Accounts Receivable, Net
Accounts receivable consist of amounts billed and currently due from customers, which are subject to collection risk. The total allowance for doubtful accounts netted against account receivables was $1.1 million and $0.9 million as of June 30, 2023 and December 31, 2022, respectively.
Concentration of Credit Risks
The Company’s exposure to credit risk associated with its contracts with holders of private company equity (“sellers”) and investors (“buyers”) related to the transfer of private securities is measured on an individual counterparty basis. Credit risk can be affected by volatility in traded credit yields, increasing discount rates, or changing economic conditions on a sectoral or counterpart (name) specific basis. To reduce the potential for risk concentration, the Company’s aggregate exposure is monitored in light of changing counterparty and market conditions. As of June 30, 2023 and
December 31, 2022, the Company did not have any material concentrations of credit risk outside the ordinary course of business.

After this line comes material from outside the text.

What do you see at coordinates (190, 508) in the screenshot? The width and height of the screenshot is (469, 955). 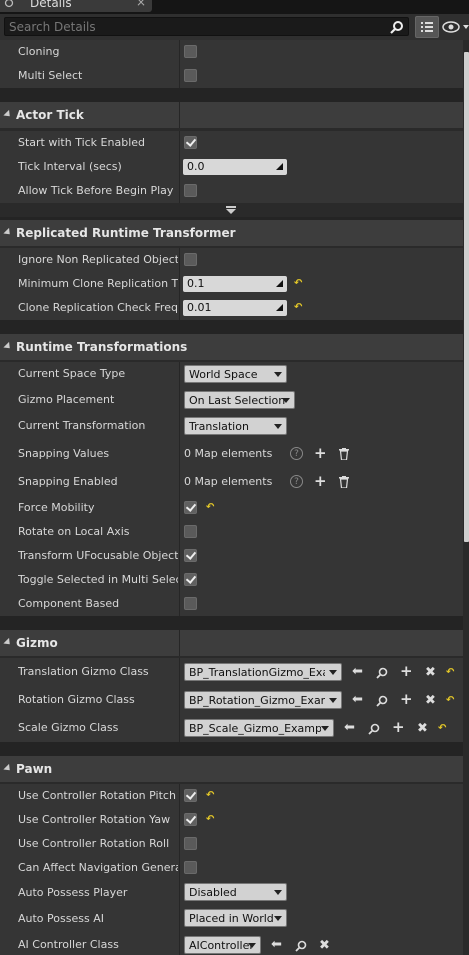 I see `force-mobility-checkbox` at bounding box center [190, 508].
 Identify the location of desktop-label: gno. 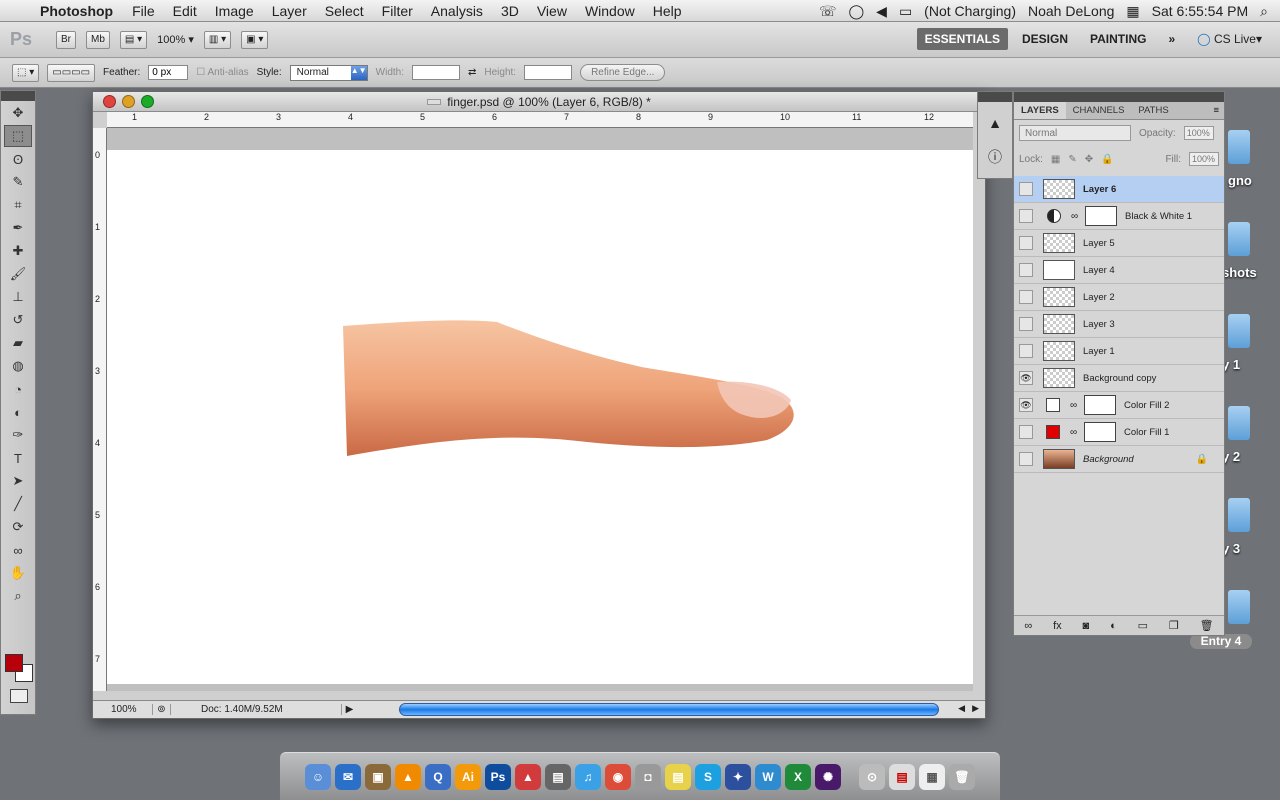
(1240, 180).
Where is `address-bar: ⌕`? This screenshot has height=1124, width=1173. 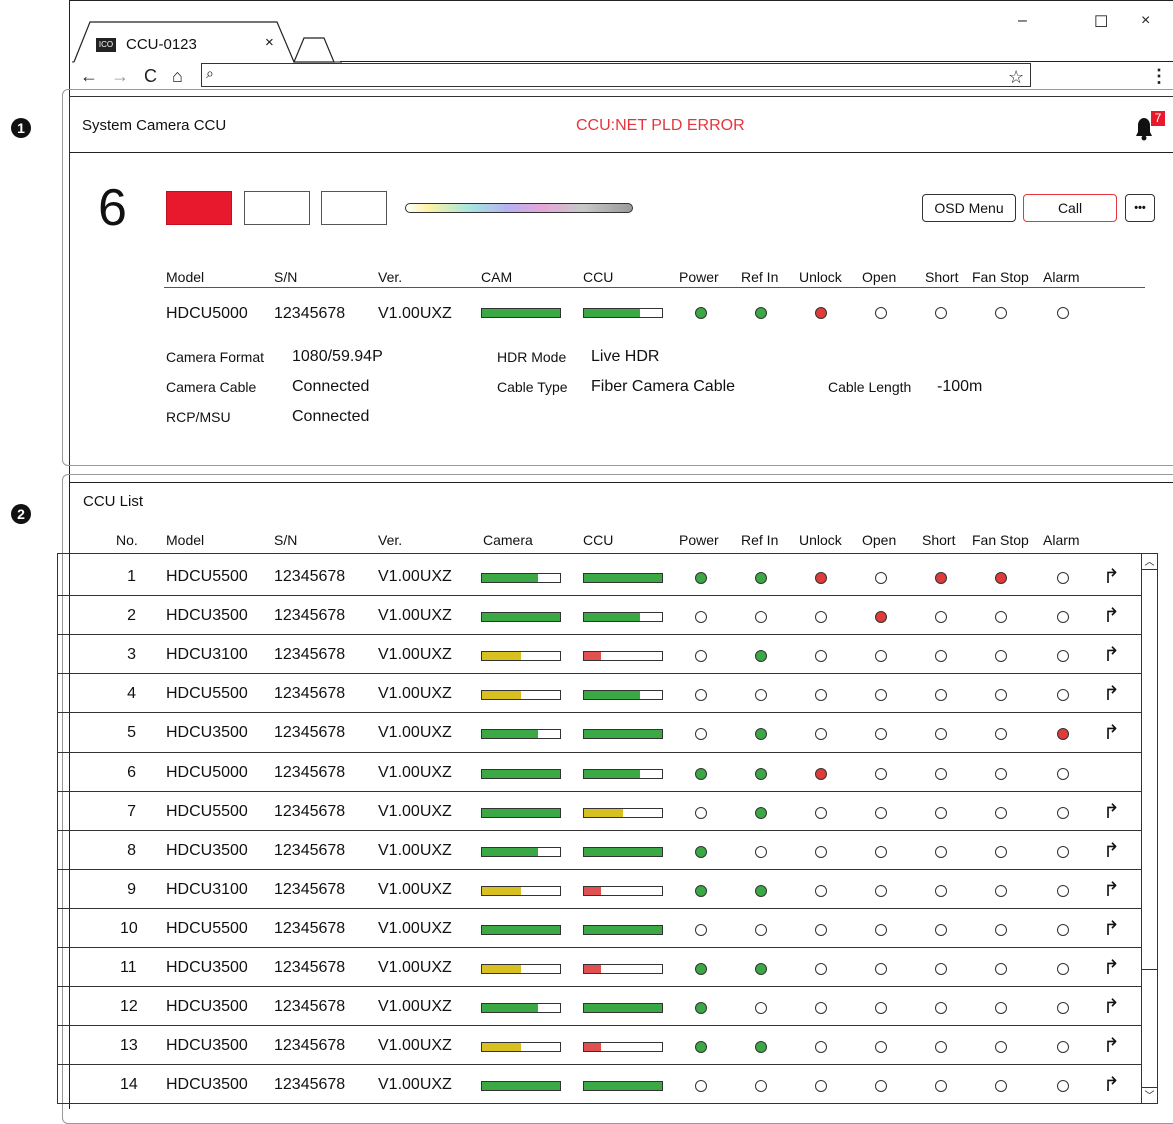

As of June 30, 2023 and December 31, 2022, no customers accounted for more than 10% of the Company’s accounts receivable. No customer accounted for more than 10% of total revenue, less transaction-based expenses for the three and six months ended June 30, 2023 and 2022.
Revenue Recognition 
Contract Balances 
Contract assets represent amounts for which the Company has recognized revenue for contracts that have not yet been invoiced to our customers. The Company does not have any contract assets as of June 30, 2023 and December 31, 2022. Contract liabilities consist of deferred revenue, which relates to amounts invoiced in advance of performance under a revenue contract. The total contract liabilities of $0.3 million and $0.4 million as of June 30, 2023 and December 31, 2022, respectively, related to advance billings for data subscriptions, recorded in accrued expenses and other current liabilities on the unaudited condensed consolidated balance sheets. During the three and six months ended June 30, 2023, the Company recognized $0.1 million and $0.3 million, respectively, of revenue that was included in deferred revenue recorded in accrued expenses and other current liabilities at December 31, 2022.
Revenue by Geographic Location
For the three and six months ended June 30, 2023, revenue outside of the United States (including U.S. territories), based on customer billing address, was $1.0 million, and $1.9 million, respectively. For the three and six months ended June 30, 2022, revenue outside of the United States (including U.S. territories), based on customer billing address, was $1.4 million, and $4.7 million, respectively.